A new poll suggests that 60% of New Zealanders are in favour of legalizing cannabis at the referendum set to take place next year.

Kiwis will go to the polls to elect a new government in 2020 and they will also be able to decide whether or not the country should legalize cannabis for recreational use. Only a handful of countries, including Canada and Uruguay, permit marijuana for non-medicinal use, but many New Zealanders are already enjoying cannabis on a regular basis.

300,000 adults in New Zealand use marijuana on a daily basis. Among those polled, 60% said they would vote yes, 24% said no and the remaining 16% had no opinion.

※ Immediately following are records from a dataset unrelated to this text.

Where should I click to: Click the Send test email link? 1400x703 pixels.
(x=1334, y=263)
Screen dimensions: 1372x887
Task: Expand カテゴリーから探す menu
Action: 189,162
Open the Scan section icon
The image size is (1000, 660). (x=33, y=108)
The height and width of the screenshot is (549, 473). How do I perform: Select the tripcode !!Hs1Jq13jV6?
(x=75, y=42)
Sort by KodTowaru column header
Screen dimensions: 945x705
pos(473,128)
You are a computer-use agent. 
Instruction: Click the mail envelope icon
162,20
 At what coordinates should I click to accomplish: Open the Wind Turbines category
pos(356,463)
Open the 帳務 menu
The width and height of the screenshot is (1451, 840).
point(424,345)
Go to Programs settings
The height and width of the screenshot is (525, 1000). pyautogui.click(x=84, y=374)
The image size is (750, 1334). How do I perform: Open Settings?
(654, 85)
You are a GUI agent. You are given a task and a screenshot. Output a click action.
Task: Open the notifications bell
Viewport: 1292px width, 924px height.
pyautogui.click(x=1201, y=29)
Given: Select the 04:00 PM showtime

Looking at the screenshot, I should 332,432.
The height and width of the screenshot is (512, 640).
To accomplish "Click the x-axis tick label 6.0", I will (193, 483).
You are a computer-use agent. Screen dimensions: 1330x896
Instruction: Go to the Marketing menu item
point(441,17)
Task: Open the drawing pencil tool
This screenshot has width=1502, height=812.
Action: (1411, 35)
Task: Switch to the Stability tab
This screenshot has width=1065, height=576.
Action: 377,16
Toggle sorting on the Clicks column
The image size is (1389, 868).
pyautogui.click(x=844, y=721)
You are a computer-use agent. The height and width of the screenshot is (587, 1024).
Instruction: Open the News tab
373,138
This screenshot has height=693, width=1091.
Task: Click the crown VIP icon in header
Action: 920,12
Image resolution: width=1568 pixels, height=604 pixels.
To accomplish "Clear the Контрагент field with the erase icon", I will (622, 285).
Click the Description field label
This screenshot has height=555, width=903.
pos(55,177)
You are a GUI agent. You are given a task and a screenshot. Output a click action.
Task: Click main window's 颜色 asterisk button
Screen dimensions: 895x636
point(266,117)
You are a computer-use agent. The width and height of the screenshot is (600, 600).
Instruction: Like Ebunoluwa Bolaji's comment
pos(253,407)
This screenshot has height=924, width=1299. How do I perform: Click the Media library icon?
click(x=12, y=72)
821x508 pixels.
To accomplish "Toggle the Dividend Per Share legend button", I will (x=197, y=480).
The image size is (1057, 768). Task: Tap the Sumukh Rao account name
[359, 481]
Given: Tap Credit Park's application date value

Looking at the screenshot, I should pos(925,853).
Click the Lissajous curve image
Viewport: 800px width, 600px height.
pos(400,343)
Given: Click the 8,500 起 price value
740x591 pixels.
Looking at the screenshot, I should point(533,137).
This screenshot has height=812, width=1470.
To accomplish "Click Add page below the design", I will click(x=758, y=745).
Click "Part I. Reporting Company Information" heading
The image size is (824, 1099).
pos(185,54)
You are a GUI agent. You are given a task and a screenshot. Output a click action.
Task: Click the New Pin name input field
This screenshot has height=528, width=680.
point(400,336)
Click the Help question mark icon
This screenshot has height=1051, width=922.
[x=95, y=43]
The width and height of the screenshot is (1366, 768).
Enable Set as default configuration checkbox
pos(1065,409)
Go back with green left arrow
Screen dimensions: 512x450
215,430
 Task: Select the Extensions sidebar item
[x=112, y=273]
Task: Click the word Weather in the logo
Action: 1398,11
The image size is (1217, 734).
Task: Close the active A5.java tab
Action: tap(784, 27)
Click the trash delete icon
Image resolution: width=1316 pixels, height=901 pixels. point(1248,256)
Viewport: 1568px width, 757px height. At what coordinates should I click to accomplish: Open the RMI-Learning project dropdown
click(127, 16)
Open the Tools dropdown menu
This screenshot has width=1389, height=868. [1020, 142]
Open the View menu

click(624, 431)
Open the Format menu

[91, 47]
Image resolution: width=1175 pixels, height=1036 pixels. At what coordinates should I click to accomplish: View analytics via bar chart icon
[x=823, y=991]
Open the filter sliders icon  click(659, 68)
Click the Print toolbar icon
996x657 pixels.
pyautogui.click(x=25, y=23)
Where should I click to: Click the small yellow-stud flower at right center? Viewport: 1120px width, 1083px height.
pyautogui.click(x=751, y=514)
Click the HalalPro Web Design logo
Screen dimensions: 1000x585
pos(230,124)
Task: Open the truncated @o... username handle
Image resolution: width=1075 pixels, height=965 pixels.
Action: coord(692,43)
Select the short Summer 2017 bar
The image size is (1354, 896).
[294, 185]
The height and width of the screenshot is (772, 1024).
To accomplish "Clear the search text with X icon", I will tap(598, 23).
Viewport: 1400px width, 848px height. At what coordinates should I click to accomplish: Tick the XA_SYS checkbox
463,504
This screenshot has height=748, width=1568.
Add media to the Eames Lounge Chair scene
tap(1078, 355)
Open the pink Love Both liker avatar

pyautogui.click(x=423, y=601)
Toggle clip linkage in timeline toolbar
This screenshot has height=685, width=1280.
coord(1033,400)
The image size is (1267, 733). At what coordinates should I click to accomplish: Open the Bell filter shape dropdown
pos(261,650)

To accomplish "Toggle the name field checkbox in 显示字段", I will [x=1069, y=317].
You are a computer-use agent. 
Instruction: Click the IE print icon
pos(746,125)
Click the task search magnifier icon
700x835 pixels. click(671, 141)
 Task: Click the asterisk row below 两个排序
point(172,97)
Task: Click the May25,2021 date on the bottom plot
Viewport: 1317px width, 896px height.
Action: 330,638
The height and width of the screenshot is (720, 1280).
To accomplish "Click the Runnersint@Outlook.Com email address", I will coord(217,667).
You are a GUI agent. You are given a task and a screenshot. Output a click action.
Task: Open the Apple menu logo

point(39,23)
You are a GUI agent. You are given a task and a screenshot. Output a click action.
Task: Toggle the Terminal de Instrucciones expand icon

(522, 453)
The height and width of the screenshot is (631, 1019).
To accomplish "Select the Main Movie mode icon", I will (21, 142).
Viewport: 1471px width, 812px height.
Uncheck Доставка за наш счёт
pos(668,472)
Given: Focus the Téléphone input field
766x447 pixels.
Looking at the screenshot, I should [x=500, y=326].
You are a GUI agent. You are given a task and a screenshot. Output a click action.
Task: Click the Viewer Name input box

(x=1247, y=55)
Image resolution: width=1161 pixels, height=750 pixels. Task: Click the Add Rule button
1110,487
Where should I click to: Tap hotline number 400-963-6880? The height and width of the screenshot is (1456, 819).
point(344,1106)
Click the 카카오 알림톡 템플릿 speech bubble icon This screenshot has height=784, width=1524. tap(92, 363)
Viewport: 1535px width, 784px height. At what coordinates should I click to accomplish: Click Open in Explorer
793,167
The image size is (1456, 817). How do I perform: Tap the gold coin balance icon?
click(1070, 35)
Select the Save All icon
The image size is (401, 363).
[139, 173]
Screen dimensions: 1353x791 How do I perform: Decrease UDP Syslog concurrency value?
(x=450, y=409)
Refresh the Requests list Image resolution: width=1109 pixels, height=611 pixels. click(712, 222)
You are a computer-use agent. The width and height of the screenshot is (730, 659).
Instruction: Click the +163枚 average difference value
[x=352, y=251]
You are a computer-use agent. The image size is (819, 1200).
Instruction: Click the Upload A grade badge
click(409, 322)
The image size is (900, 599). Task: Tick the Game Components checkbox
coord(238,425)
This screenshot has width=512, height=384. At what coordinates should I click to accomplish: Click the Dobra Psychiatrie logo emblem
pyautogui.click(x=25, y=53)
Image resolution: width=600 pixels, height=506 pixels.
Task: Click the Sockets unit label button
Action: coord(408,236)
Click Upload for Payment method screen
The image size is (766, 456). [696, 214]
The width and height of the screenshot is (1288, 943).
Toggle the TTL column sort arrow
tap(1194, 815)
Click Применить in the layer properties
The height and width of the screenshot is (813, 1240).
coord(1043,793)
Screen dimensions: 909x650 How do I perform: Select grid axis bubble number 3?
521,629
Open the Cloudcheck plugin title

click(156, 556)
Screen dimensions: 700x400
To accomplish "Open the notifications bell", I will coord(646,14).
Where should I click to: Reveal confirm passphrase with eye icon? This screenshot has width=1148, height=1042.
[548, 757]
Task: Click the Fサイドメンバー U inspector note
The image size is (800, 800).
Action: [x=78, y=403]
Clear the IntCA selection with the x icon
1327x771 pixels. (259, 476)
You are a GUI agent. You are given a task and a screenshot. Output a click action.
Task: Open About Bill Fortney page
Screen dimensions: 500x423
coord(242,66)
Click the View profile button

The survey from Horizon Research, commissioned by licensed medicinal cannabis company Helius Therapeutics, found that 300,000 adults in New Zealand use marijuana on a daily basis. Among those polled, 60% said they would vote yes, 24% said no and the remaining 16% had no opinion.

That suggests there is a lot more support for a yes vote and that there is a very real chance of the legislation passing in 2020. It is the first survey conducted since the government announced that the referendum would take place at the same time as the next general election and that it would be legally binding.

A further 81% of the 1,000 people polled said they continue to support medicinal cannabis, which was legalized in December 2018.

“It appears a majority of New Zealanders will vote yes at the 2020 referendum,” says Helius executive director Paul Manning. “It’s also encouraging for us to see an overwhelming 81% of Kiwis continue to support the legal production of medicines from cannabis.”

Helius is aiming to become a market leader in New Zealand after being granted a license to create the country’s largest cannabis cultivation facility in the wake of raising NZ$15 million ($9.8 million) in capital.

Over the Tasman Sea, neighbouring Australia is already rolling out a burgeoning medicinal cannabis trade. It is also one of just a handful of countries to permit exports of cannabis, and it is starting to muscle into the German market.

Germany legalized medicinal cannabis in May 2016, but it has completely relied on imports as a state-regulated program to cultivate the crop has been held up in a sea of red tape. It imported 1.8 tons in the first half of 2018 and 60% came from Canada, while the other 40% came from The Netherlands.

But now Medical Cannabis Australia has tied up an export deal with German pharmaceutical research firm Lexamed GmbH to send clones over for research purposes, with a view to selling Australian cannabis across the country. Karlsruhe-based Lexamed GmbH recently announced a deal with Sativa Investments PLC (NEX: SATI), the UK’s first medicinal cannabis investment vehicle, to bring British cannabis to Germany.

It shows an appetite among various developed countries to rival Canada when it comes to exporting into Europe, which is projected to be the fastest growing region in the global cannabis market over the next five years, and New Zealand will also want a piece of the action. Kiwi producers can now apply for export licenses, with a fee costing just $194.22, and New Zealand could end up as a major player in the global market, as it has favourable growing conditions and expertise in exporting wine and other goods around the world.